**Document extract**.
Tuesday, July 28, 2009

What is going on?!

Things with "F" are totally weird! I have no idea what is going on with him. So there was the whole cancelling of our date last Tuesday. We rescheduled for Friday night. So, on Friday afternoon at 4:30 when my phone rang I was surprised that "F" was calling. He talked about how he was having a bad day and didn't know if we should go out. I could not believe it, was he really calling to cancel again?! I told him I understood that work had been stressful and he was feeling a bit low, but I also said that part of dating someone is seeing them when they are not at their best. I told him I don't expect him to always be in a great mood, and that is part of getting to know someone. I also explained that since he had cancelled before, I was really disappointed and would rather spend time with him even in a bad mood than not see him at all. There was no ultimatum, I just made my opinion known. He told me he would call me back after he got some more work done. And when he did call back he told me he was on his way over.
So, he came over, we went out to dinner and everything was fine. It is just a little off, I don't really know how to explain it. All I can say is, I miss the guy I started dating a few months ago. If "F" is going through something, that's fine, we all have moments where we are not at our best. But communication is so important, just tell me that you're in a funk, or whatever. If it is that you don't want to see me anymore, just say that! Whatever it is, just tell me. Talking to me and just giving me a little explanation is better than being silent and having me try to figure you out for myself.
Anyway, he left on Saturday morning and I asked him if he would be disappearing now. Since he mentioned that he does that when he feels low. He said he hoped not and I haven't talked to him since. He did send me a silly text last night about "The Bachelorette" (yes, I admit I watch it!). So, at least I know he was thinking about me, but there are no plans to see each other. I am not going to push him, I will let him figure it out. Its just a bit frustrating, since he was the one so open about how he was feeling and now that I shared and opened up (and let down quite a few walls) he is the one pulling away. I am giving him his space, but I am scared that in that time, my walls are slowly rebuilding, and having them come down again might not be so simple.

Wednesday, July 22, 2009

He called!

Thank goodness! He told me he would call me when he was home after work last night. And I won't lie, as the clock ticked past 9:30 I was having serious doubts about whether he would or not. So, I was so shocked when my phone rang at ten minutes to ten and it was "F!!" He explained that work has been totally hectic and that he didn't want to go out and be in a bad mood all night. I have to say that I really appreciated the explanation and I told him that I totally understood. We chatted for a bit and I think things are all right. We are going out this Friday night and I told him that I am staying in town this weekend so I could spend time with him and I am totally excited to see him. I am still trying to think of fun things to do, so any suggestions would be helpful! I just want to make sure he knows that I am totally into him and into taking this relationship further.

Tuesday, July 21, 2009

Raincheck?

**Short task 1**.
In the blog post, at what time on Friday afternoon did "F" call?
The blog post and the entries have nothing to do with each other.

**Supplied information**.

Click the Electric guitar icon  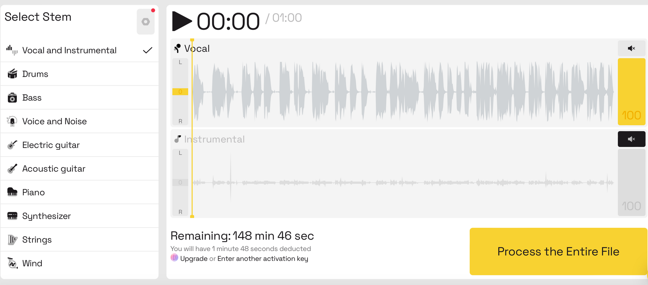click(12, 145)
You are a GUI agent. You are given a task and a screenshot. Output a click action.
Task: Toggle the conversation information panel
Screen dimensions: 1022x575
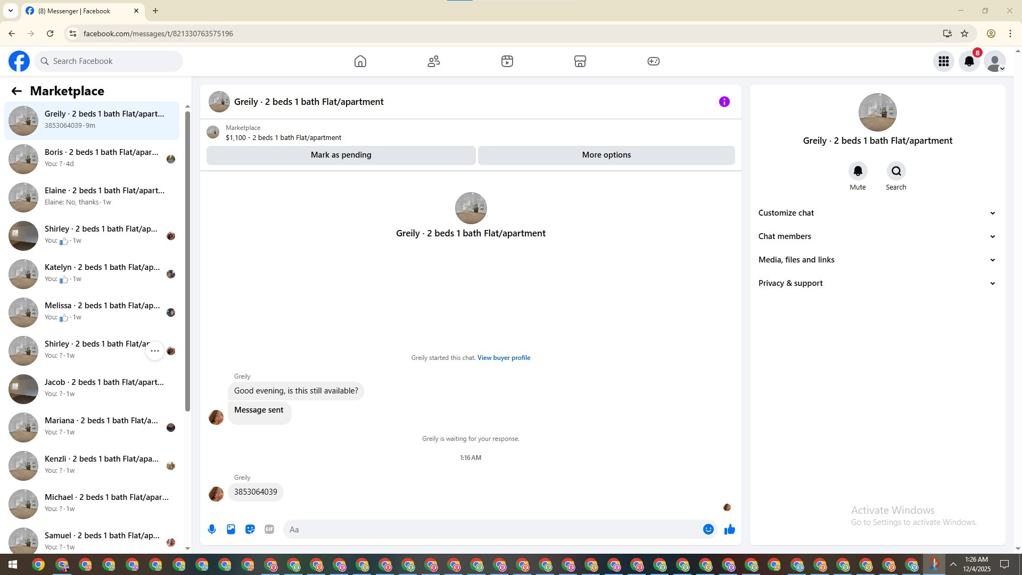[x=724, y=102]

---

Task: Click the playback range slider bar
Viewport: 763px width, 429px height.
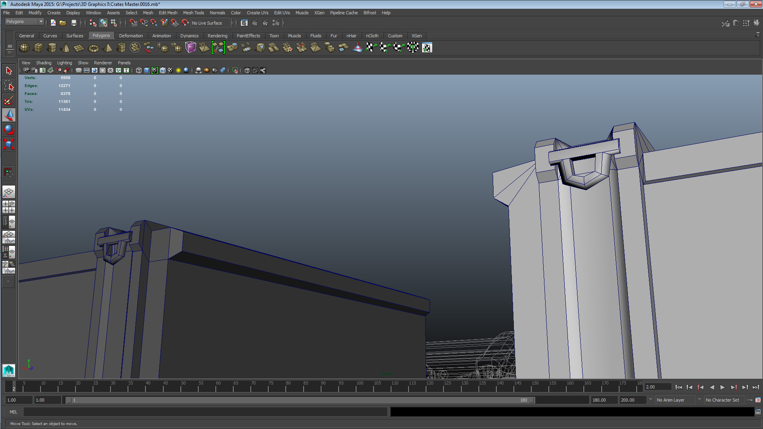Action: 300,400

**Short task 2**.
Rewrite the part of the entries that starts with the line containing "You are a GUI" and ends with the line containing "[x=724, y=102]", including both of those lines. Increase every coordinate in the answers by 104, and leave out the pictures.

**Finished answer 1**.
At 4:30.

**Finished answer 2**.
You are a GUI agent. You are given a task and a screenshot. Output a click action.
Task: Toggle the conversation information panel
Screen dimensions: 1022x575
[x=828, y=206]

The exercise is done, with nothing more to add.